▶ _Assignment_
Everything in the listing below must be set down again exactly.

▶ _Provided material_
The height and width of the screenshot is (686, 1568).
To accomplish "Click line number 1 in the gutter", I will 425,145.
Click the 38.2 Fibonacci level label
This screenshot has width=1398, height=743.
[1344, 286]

▶ _Your solution_
The height and width of the screenshot is (686, 1568).
To accomplish "Click line number 1 in the gutter", I will 425,145.
Click the 38.2 Fibonacci level label
This screenshot has width=1398, height=743.
[1344, 286]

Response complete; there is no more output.